[core.reflect] showcase fqn

Thu Oct 7 13:16:34 UTC 2021

On Thursday, 7 October 2021 at 10:36:42 UTC, Stefan Koch wrote:
> TLDR; a non-optimized fqn using core.reflect is roughly 4 times 
> faster than the phobos version.
>

I went ahead and did a test on a somewhat bigger (auto-generated) 
testcase.

TLDR: On bigger testcases where the constant overhead is less of 
a factor, `core.reflect` is roughly `11.5 times` faster

To see if the the initial overhead the phobos version has would 
make it perform better once it's run multiple times.

Here are the results

```
uplink at uplink-black:~/d/dmd(core_reflect)$ hyperfine 
"generated/linux/release/64/dmd nested_structs.di -o- 
-version=phobos_fqn" "generated/linux/release/64/dmd 
nested_structs.di -o- -version=core_reflect" 
"generated/linux/release/64/dmd nested_structs.di -o- 
-version=no_fqn"
Benchmark #1: generated/linux/release/64/dmd nested_structs.di 
-o- -version=phobos_fqn
   Time (mean ± σ):      6.307 s ±  0.155 s    [User: 5.596 s, 
System: 0.706 s]
   Range (min … max):    6.138 s …  6.637 s    10 runs

Benchmark #2: generated/linux/release/64/dmd nested_structs.di 
-o- -version=core_reflect
   Time (mean ± σ):     792.2 ms ±  14.7 ms    [User: 716.4 ms, 
System: 75.3 ms]
   Range (min … max):   777.0 ms … 827.3 ms    10 runs

   Warning: Statistical outliers were detected.

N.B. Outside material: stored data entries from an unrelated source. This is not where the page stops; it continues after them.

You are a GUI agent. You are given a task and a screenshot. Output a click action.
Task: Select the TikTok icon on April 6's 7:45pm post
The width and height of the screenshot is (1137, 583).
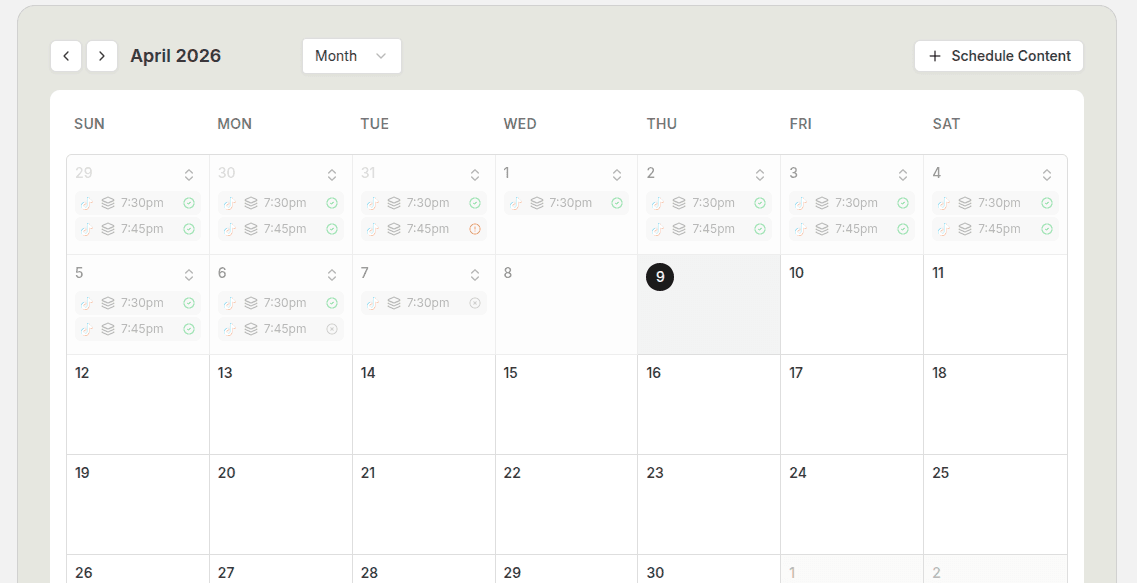tap(229, 328)
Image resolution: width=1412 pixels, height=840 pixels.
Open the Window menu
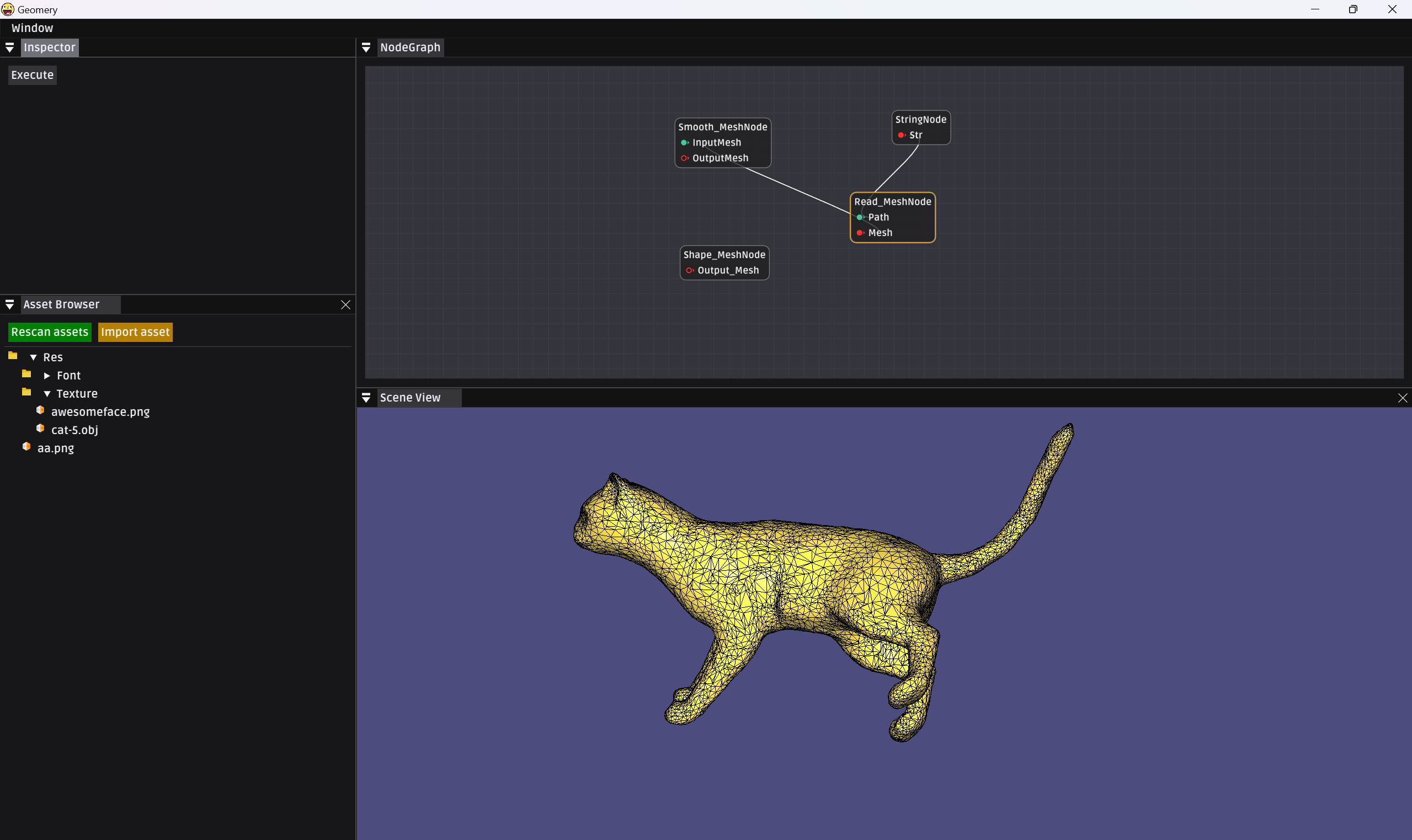(32, 27)
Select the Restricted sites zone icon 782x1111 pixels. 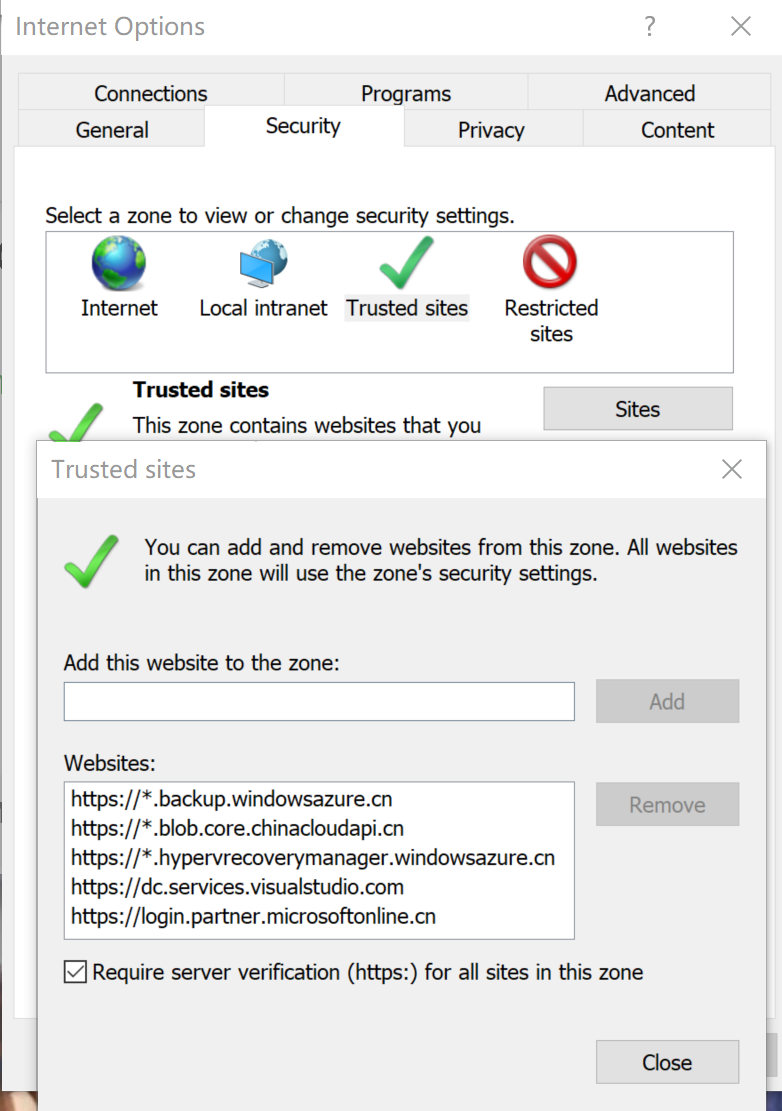(550, 263)
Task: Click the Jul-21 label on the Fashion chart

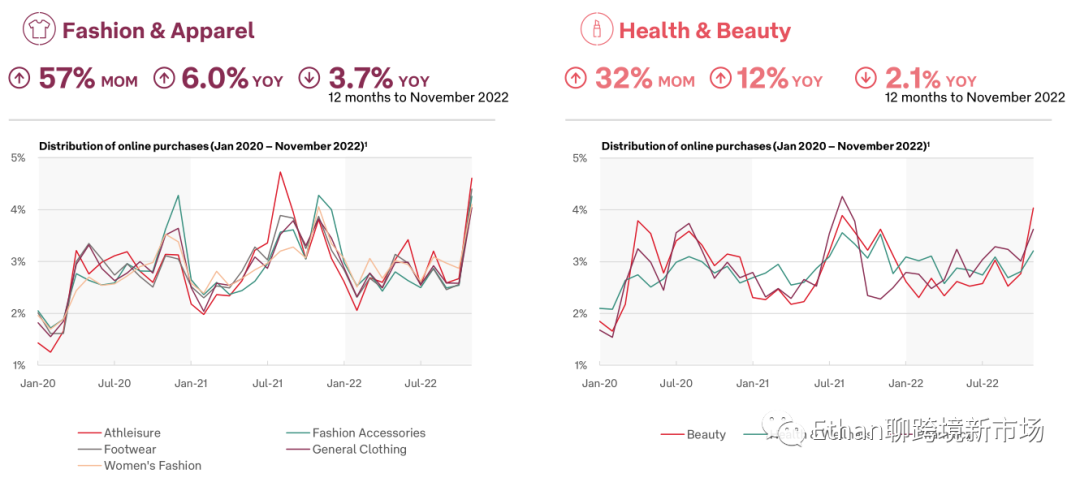Action: coord(267,383)
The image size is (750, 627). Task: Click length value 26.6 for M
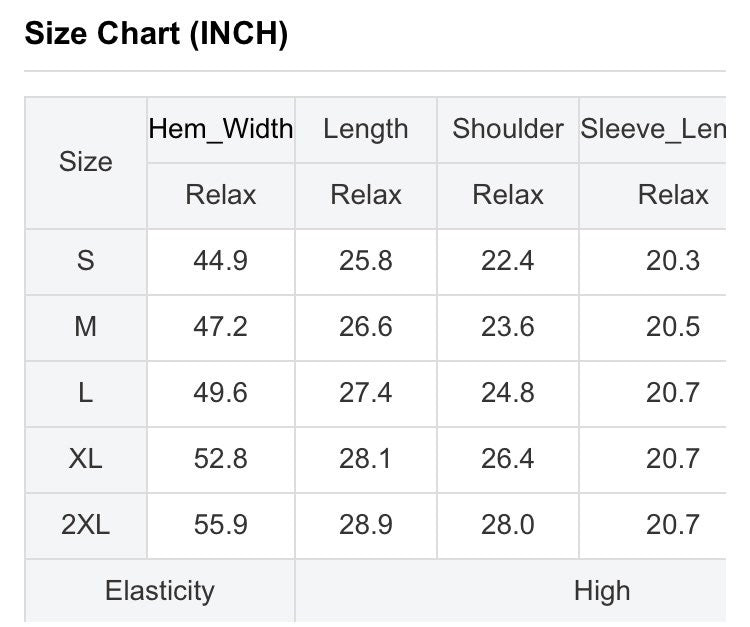pyautogui.click(x=366, y=327)
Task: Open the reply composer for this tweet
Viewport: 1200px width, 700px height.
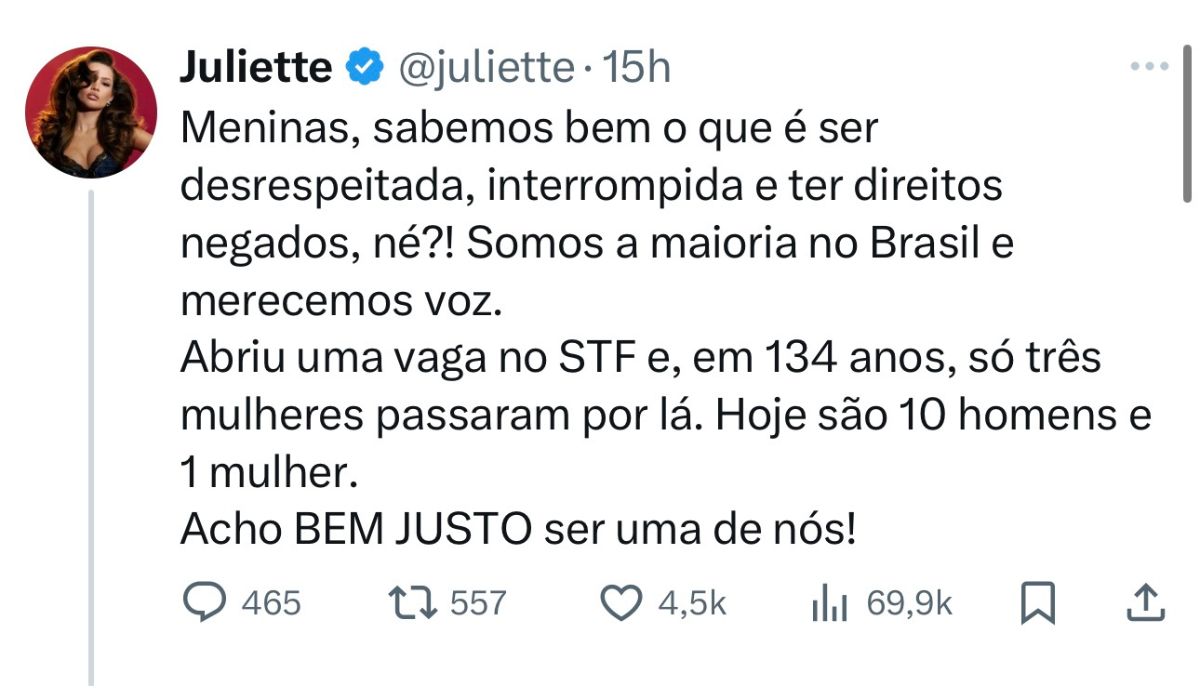Action: 204,601
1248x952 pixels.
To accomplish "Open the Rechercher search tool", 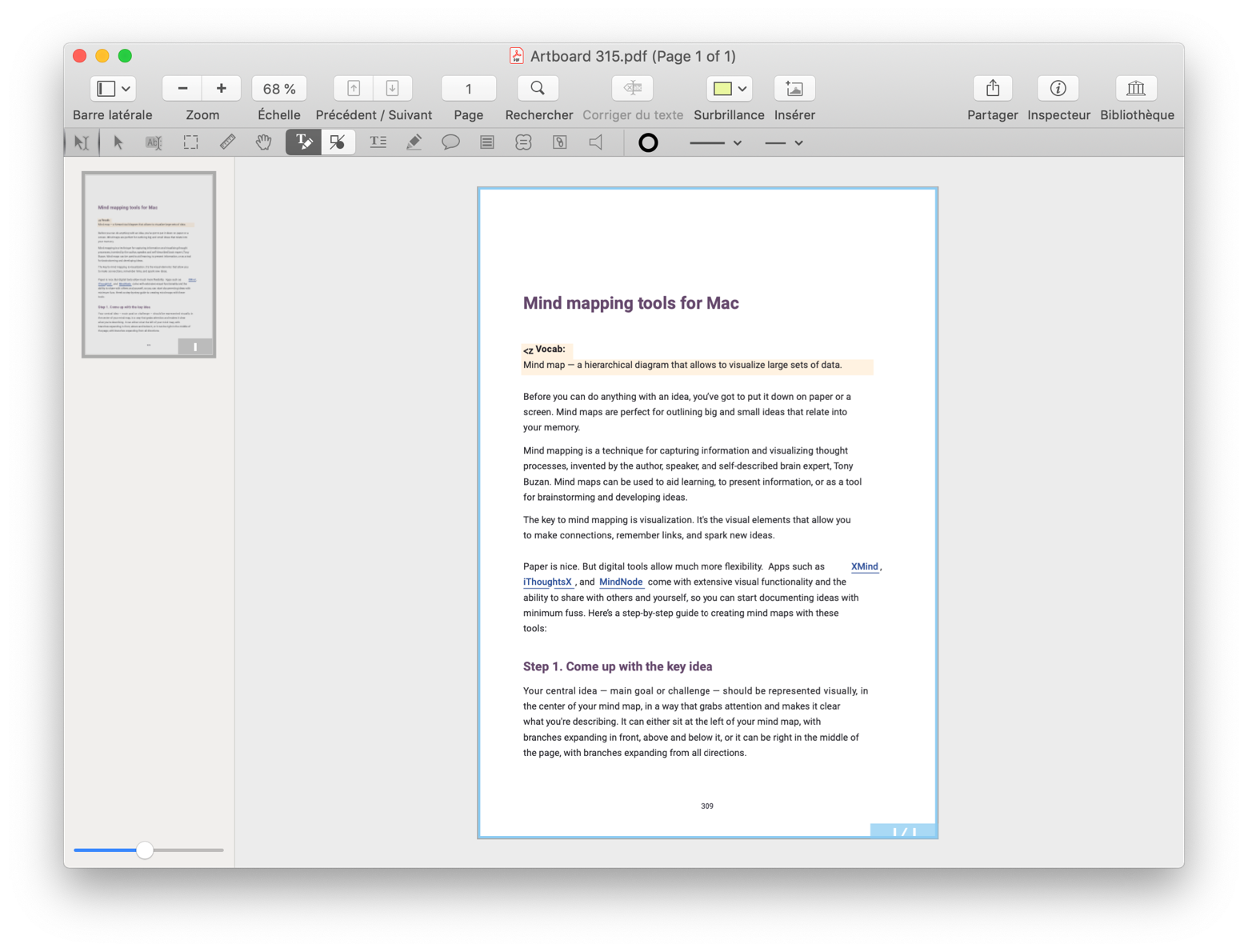I will click(x=537, y=88).
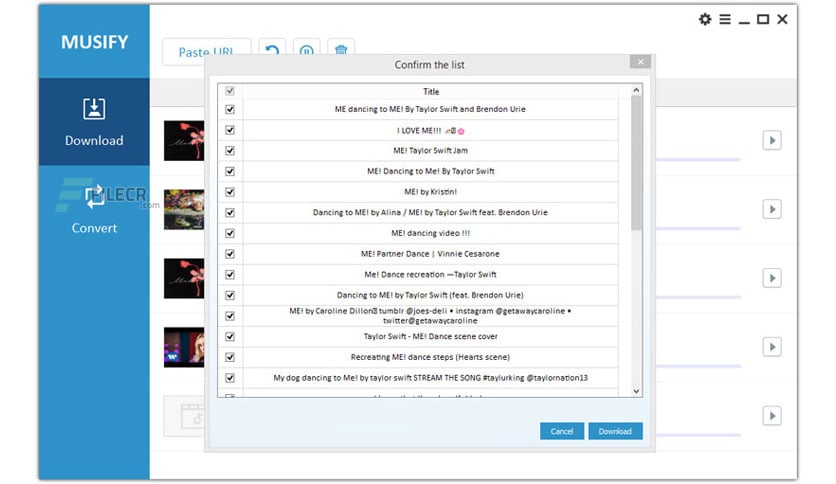Click the list scroll down arrow
This screenshot has height=484, width=836.
point(636,391)
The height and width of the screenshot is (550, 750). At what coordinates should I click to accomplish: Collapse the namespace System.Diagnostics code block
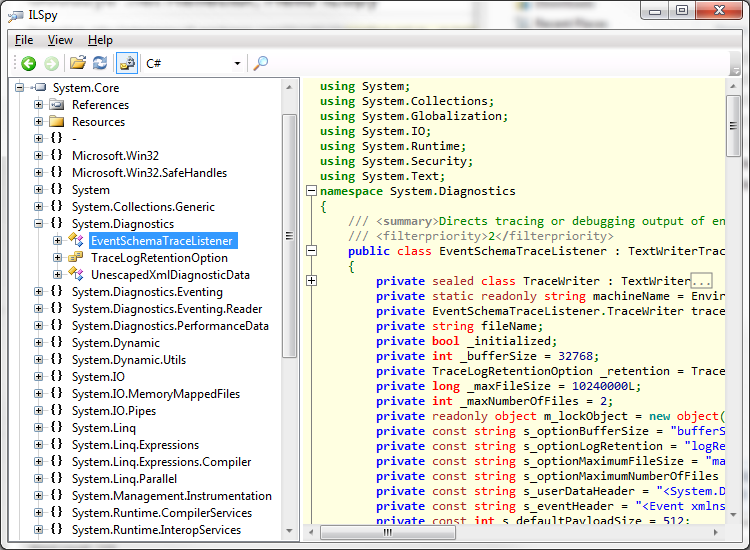(311, 191)
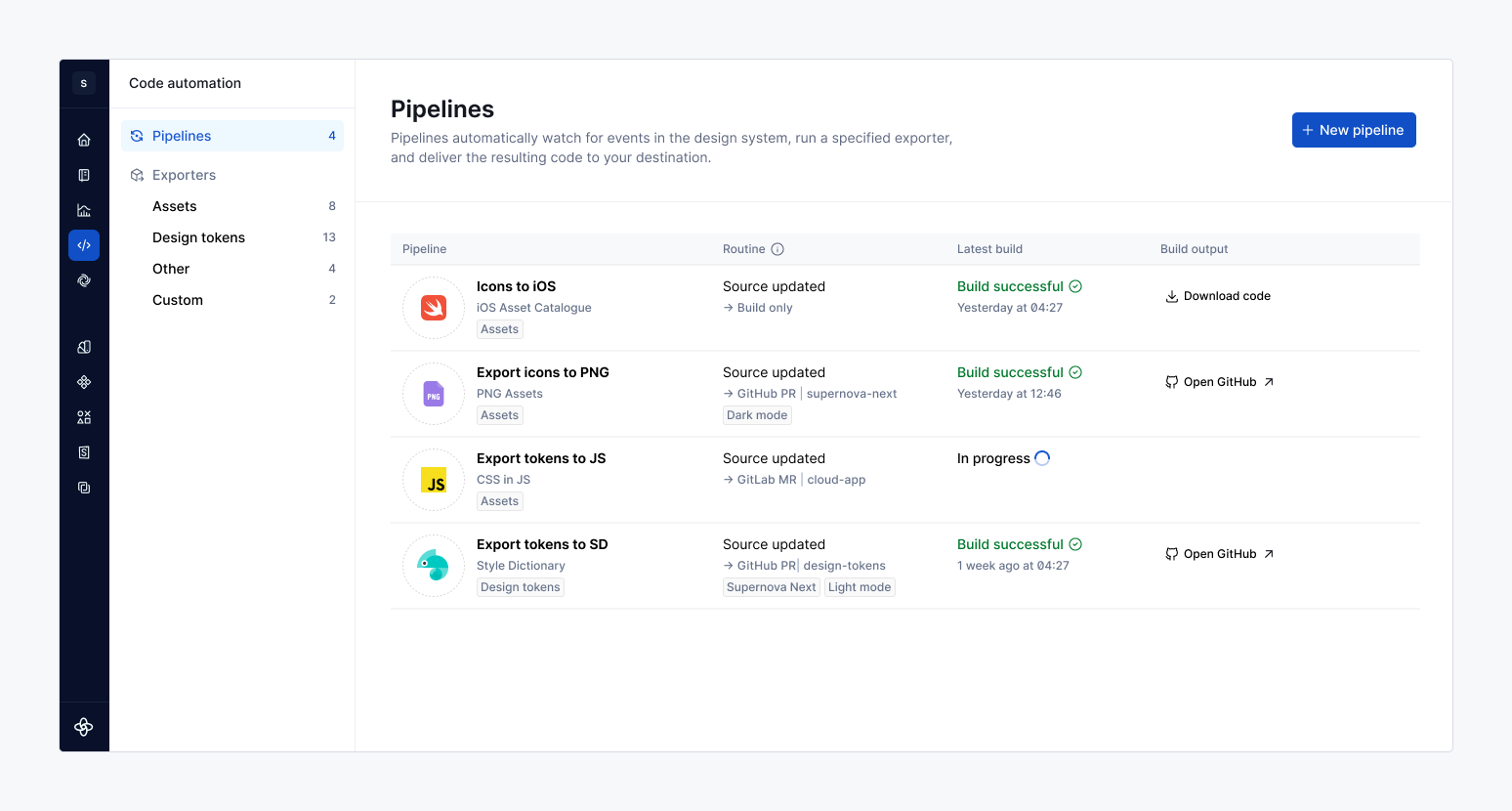Create a New pipeline

pos(1354,129)
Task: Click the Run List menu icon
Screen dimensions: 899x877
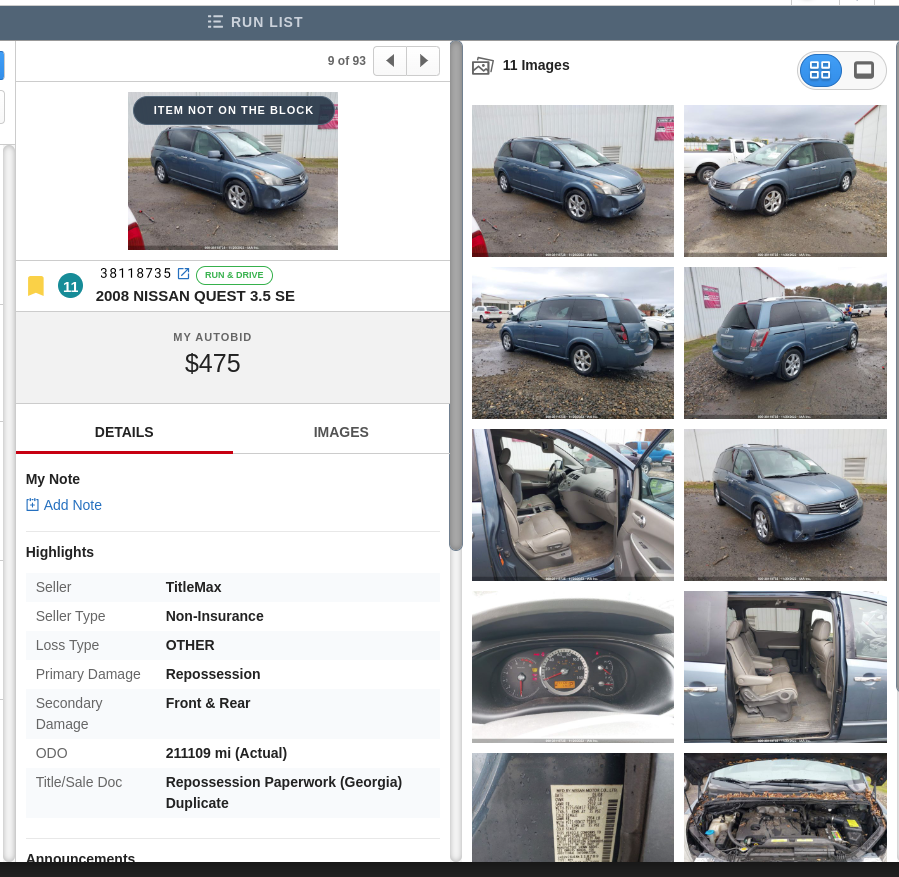Action: [215, 22]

Consider 
re-running this benchmark on a quiet PC without any interferences 
from other programs. It might help to use the '--warmup' or 
'--prepare' options.

Benchmark #3: generated/linux/release/64/dmd nested_structs.di 
-o- -version=no_fqn
   Time (mean ± σ):     316.2 ms ±   5.7 ms    [User: 257.9 ms, 
System: 58.2 ms]
   Range (min … max):   311.5 ms … 329.0 ms    10 runs

Summary
   'generated/linux/release/64/dmd nested_structs.di -o- 
-version=no_fqn' ran
     2.51 ± 0.07 times faster than 'generated/linux/release/64/dmd 
nested_structs.di -o- -version=core_reflect'
    19.95 ± 0.61 times faster than 'generated/linux/release/64/dmd 
nested_structs.di -o- -version=phobos_fqn'
  ```

Note that the `-version=no_fqn` doesn't do any fqn computation 
and merely parses the nested structs.
That is such that you can get an idea of the constant overhead 
which does not go away.

If we factor that in we end up with the following numbers.
`baseline: no_fqn_min = 311 ms` -- that's the time to parse and 
semantically the file essentially.
```
core_reflect_max = 827.3 ms
phobos_fqn_min = 6307 ms
```
to adjust for the overhead we now subtract 311 from both values 
and get
```
core_reflect_self = 516.3
phobos_fqn_self = 6392
real_speedup = 6392 / 516.3 = ~12
```

Which shows that in reality `core.reflect` is 12 times faster.

Cheers,
Stefan

P.S. tests on even larger test-cases suggest that the real 
speedup drops down to `11.5`

In order for you to be able to verify at least the phobos_fqn and 
the no_fqn timings, I have published my testcase in the following 
gist:
https://gist.github.com/UplinkCoder/5acd25168238cac179a5c4ffdf945187

Memory use is `10 times` less in the absolute measurement
And `30 times` less if corrected for the no_fqn version as 
baseline